Investing in real estate
By Darren Wall | May 4, 2020

Real estate is the best investment during turbulent economy

Is real estate the best investment? It may be something you’ve heard all sorts of developers and industry experts tell you recently, but is it really true? To answer that question; we’re going to take a look at the numbers and trends behind it. Afterwards, you will be able to see for yourself what’s happening in the world right now.

What makes real estate secure?

Every recession and period of economic turbulence has seen certain commodities plunge in value due to a sudden erosion of confidence. Whether it was the South sea Bubble, Tulip Mania, the Great Depression or the 2008 housing market crash, money has was lost when it was least expected. So, what makes real estate secure?

The key thing is that unlike many tradable commodities, real estate (property) is something that every single one of us needs on a daily basis. At the risk of oversimplifying: everyone needs a place to call home. That means if you make smart choices about where you put your money and are prepared to ride out a storm, you have an asset that recovers its value and grows over time.

 

The impact of reduced travel

The Chinese and Russian markets are two of the biggest when it comes to investing in overseas property, and that’s no different in Cyprus (1). Due to the COVID-19 lockdown that’s impacting virtually every country in the world at the time of writing. A significant number of the investor audience have disappeared almost overnight.

Russians are largely unable to enter or exit their own borders, while China has been in a state of internal lockdown since the end of 2019. What is beyond doubt, however, is that once the lockdown comes to an end, high net worth individuals from these countries will still want to find places to spend their money. That will drive up the value of properties around the world, making real estate a sector that’s sure to rebound towards the end of 2020 and into 2021.

How will the demand for office space impact prices?

With remote working now utilised by more than half of all professional companies, and demand for it set to rise as the lockdown continues (1). We can expect to see the demand for office space to fall. In some cities, pre-lockdown, we’ve seen demand far outstrip supply, leading to spiralling rental prices which then drive up property values (2).

Predictions on the projected value of office real estate developments are still in their infancy. They will be impacted heavily by the way the world decides to work as the pandemic recedes. What we can be sure of however is that there will still be a need for office space, but it may be significantly less than before well into 2021.

How does the fall in tourism impact real estate?

Tourism is at a standstill right now with virtually no flights or vacations proving possible.
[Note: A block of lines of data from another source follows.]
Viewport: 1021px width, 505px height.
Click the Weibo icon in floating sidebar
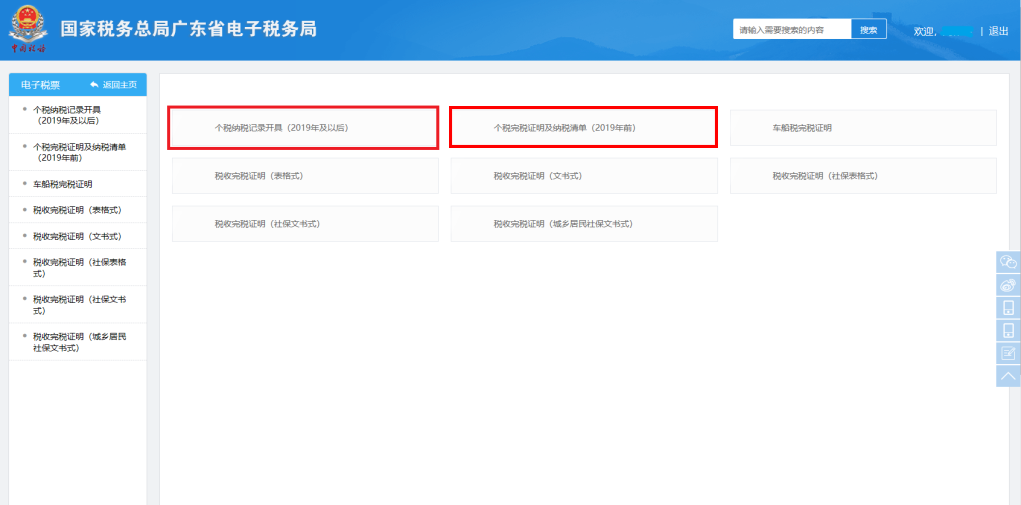tap(1008, 285)
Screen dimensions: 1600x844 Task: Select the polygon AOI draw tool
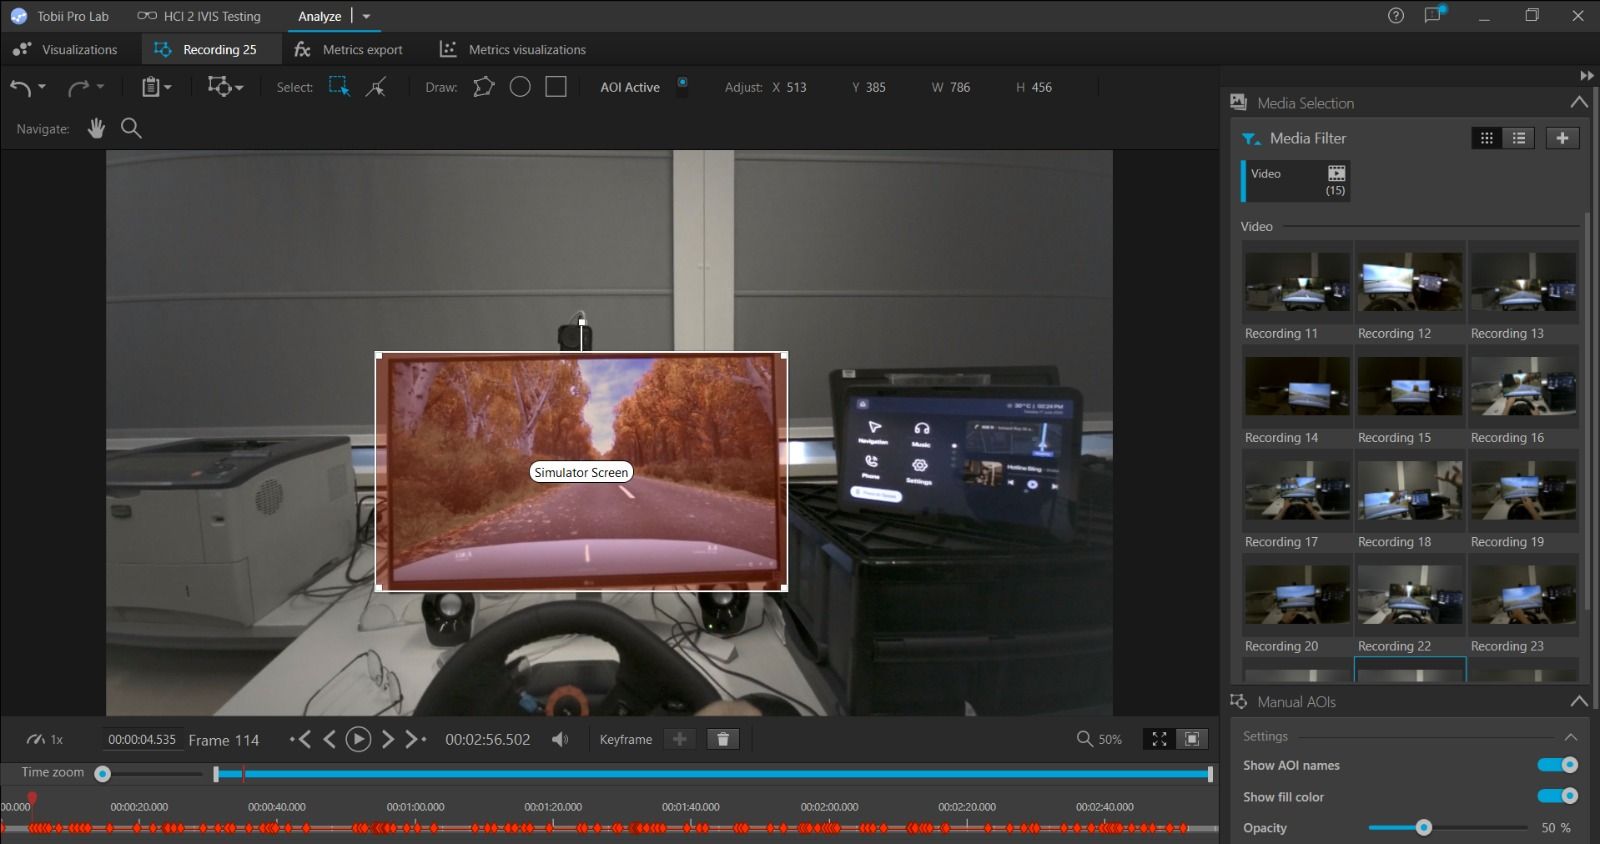pos(484,87)

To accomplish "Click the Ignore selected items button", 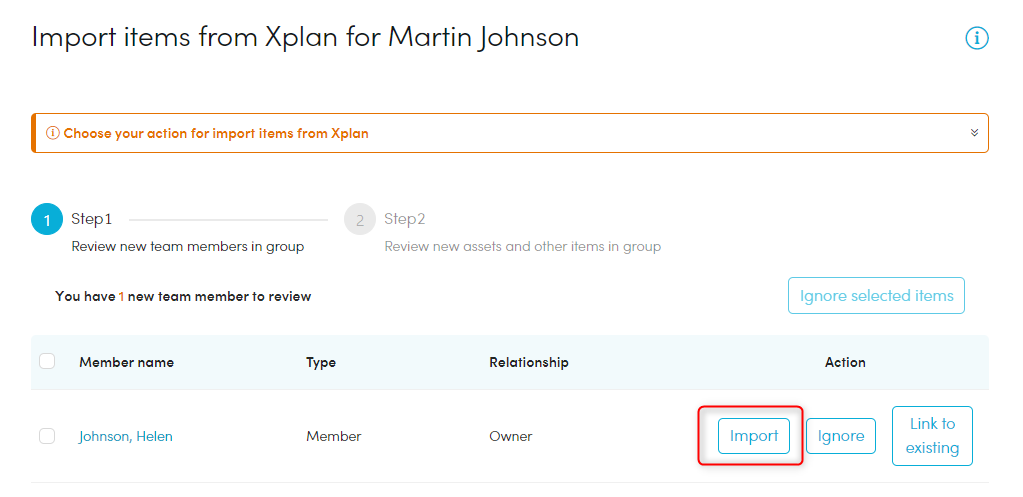I will tap(876, 296).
This will inevitably lead to a drop in the value of holiday rentals due to reduced rental yields. However, the market is not blind to the reasons for that.

It’s not that people no longer want to go on holiday, it’s that they’re not able to right now. What makes the current situation unique is the high degree to which traveller confidence will be impacted. For this reason, we can expect to see tourist income rates and travel expenditure lag behind growth in other sectors. As the world gets to work and pays down debt, taking a vacation will not be the first thing open to many people; with one notable exception.

High net worth individuals who have maintained a high degree of liquidity will look to use the lifting of the lockdown to explore new parts of the world. As they go in search of luxury real estate in highly desirable locations, places like Cyprus suddenly become even more attractive than they were in 2019. For this reason, we predict that real estate in highly desirable locations will rebound much faster than the norm across the industry.

How will low-interest rates impact the industry?

Interest rates have been cut to near zero in most countries which makes building savings more difficult. While this is something that will impact the majority of people, those with money saved or high net incomes will be significantly better placed to ride out the storm.

For this reason, we predict that the demand for luxury real estate will emerge relatively unscathed. As the financially secure individuals who would have invested pre-COVID-19 will still be in a position to do so.

Cyprus has a high number of luxury real estate opportunities per square mile compared to many other countries in the world. If you take the fact that UK sales have dropped by 60% with average sale prices down by 0.6% (4) since the start of 2020, you get a sense for how much the market is being hit.

When it comes to buyers getting onto the first rung of the property ladder, there will be slowdowns in construction and a drop in demand. However, proven investment schemes that lead to citizenship will still be open once normal business resumes.

What can you do to secure your future?

Investing in property is one of the smartest things you can do with your money, providing you do each of the following:

  • View your investment as a longterm opportunity, not a fast return transaction. Property becomes more valuable over time because of increased demand for properties in highly desirable locations. That means that provided you wait long enough, your investment will trend upwards
  • Understand your options when it comes to investing by seeking out ways to get more for your money. Investment paths to citizenship are an attractive way to give yourself greater access to more of the world while also investing your money in a way that works for you
  • Don’t rely solely on short term tourist income to set the value of your property, or to generate seasonal rental income. But also don’t feel pressured into buying into regions that appear to be doing well all of a sudden. Places like Cyprus that were highly desirable pre-COVID-19 will still be once the world is back to normal

If you follow these three things, you’ll be able to ensure that real estate is the best investment during any level of economic turmoil that’s to follow.